The new bond, the Minister said, is a fairly modern facility and will offer the capacity to accommodate its entire stock of drugs and medical supply that would have been purchased. He was optimistic that this move, along with other measures such as the introduction of the National Treatment Guidelines.
These guidelines will see doctors and other practitioners ordering in a particular fashion since according to him there have been continuous complaints that “sometimes doctors deviate from a particular pattern. This would cause a scamper to procure drugs to suit a particular taste and that could lead to some issues with inventory.”
With the new bond in place the Minister said that the Health Ministry will be able to stave off the instances in the past when drugs would have expired while in stock.
He further explained that the state of affairs that obtained in the past would have seen drugs being ordered in one instance and stored in a bond which although was physically owned by the New GPC, was “as I understood, under the control of the Ministry of Health. So in other words the products there were no longer the property of the New GPC.”

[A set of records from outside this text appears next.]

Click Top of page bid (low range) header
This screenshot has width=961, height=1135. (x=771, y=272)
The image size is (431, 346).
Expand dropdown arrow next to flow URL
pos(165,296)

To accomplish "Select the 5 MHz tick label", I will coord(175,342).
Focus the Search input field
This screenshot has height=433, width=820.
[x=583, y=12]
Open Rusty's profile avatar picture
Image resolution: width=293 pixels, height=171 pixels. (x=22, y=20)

He explained that the challenge that had confronted the Ministry during that time was in fact a matter of management of resources.

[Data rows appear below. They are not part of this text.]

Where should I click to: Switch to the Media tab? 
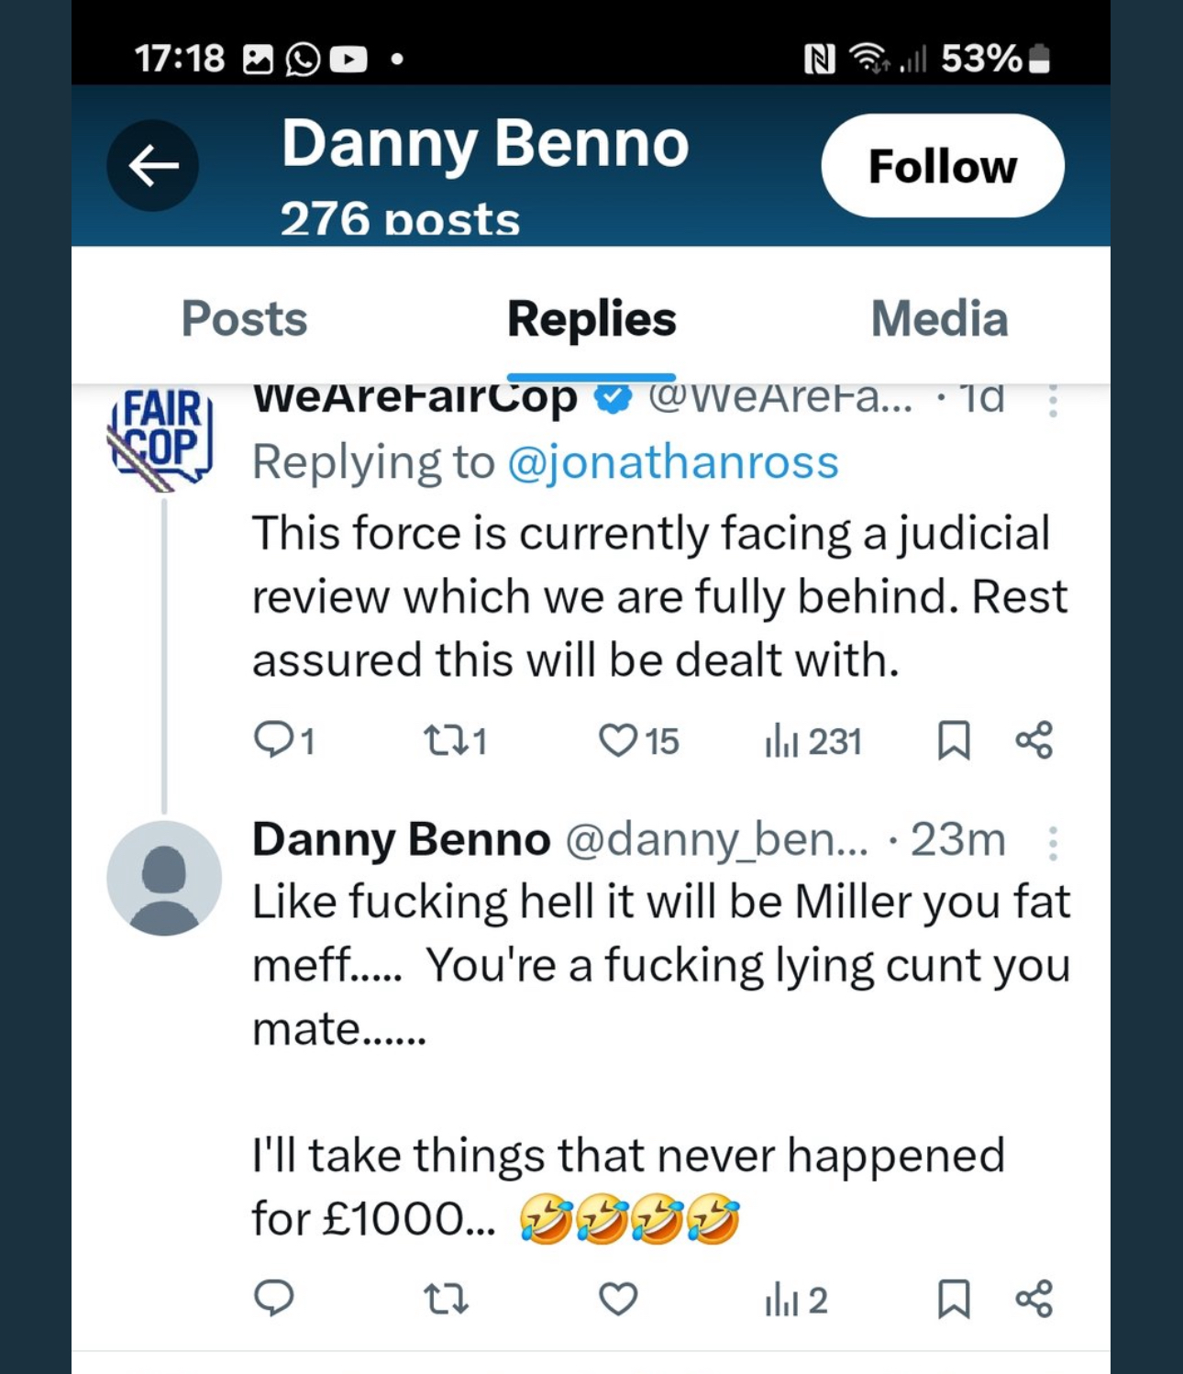pyautogui.click(x=939, y=319)
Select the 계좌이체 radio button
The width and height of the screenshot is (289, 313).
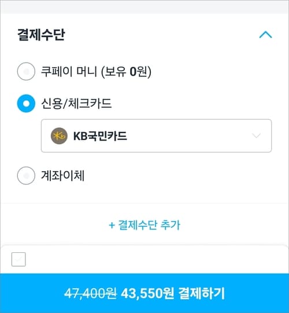click(26, 175)
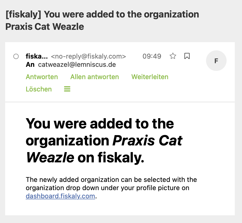This screenshot has height=223, width=242.
Task: Open the green hamburger more-actions menu
Action: (67, 89)
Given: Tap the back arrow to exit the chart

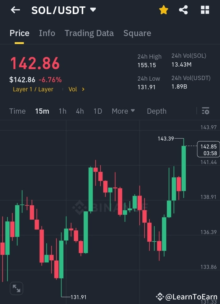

He said that he had repeatedly made reference to the importance of economy of savings “because I am convinced if we manage that major part of inventory we would avoid some of the embarrassment (as contained in the Auditor General Reports) although we can comment on that because sometimes those sums look huge.

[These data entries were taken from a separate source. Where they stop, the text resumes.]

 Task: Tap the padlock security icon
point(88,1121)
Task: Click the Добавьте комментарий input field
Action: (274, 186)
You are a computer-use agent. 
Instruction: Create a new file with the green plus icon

Based on the Auditor General’s Report substantial amounts of the Ministry of Health’s drugs had expired while stored in the New GPC’s bonds.
Minister Ramsaran admitted last evening that there is a dire need for the Health Ministry to better manage its resources regardless of “whose bond it is in…”
The Health Minister’s extensive deliberation were channeled from a line of questions from A Partnership of National Unity (APNU’)’s point man on Finance, Carl Greenidge, when the consideration of the 2013 national budgetary allocation continued.
Greenidge was at the time tasked with thoroughly interrogating the Minister of plans for the $1.8 billion allocated for the procurement of drugs and medical supplies for the Georgetown Public Hospital Corporation.
He, in questioning the Minister, also turned his attention to the fact that in the past, total upfront payments were made to the New GPC at the beginning of the year or soon after the reading of the national budget for the storage of drugs was indicative of some of the managerial problems faced by the Ministry.
But according to Minister Ramsaran with moves such as the introduction of the national treatment guidelines coupled with regular updating along with the publishing and upgrading of the National Essential Drug list and continued training “hopefully we will avoid some degree of loss of drugs…”
Leader of the Alliance for Change, Khemraj Ramjattan, also was keen on targeting the drugs and medical supplies for the GPHC and sought to question whether the process of single sourcing or competitive bidding would be used during procurement.
To this, the Minister assured that competitive bidding would be used.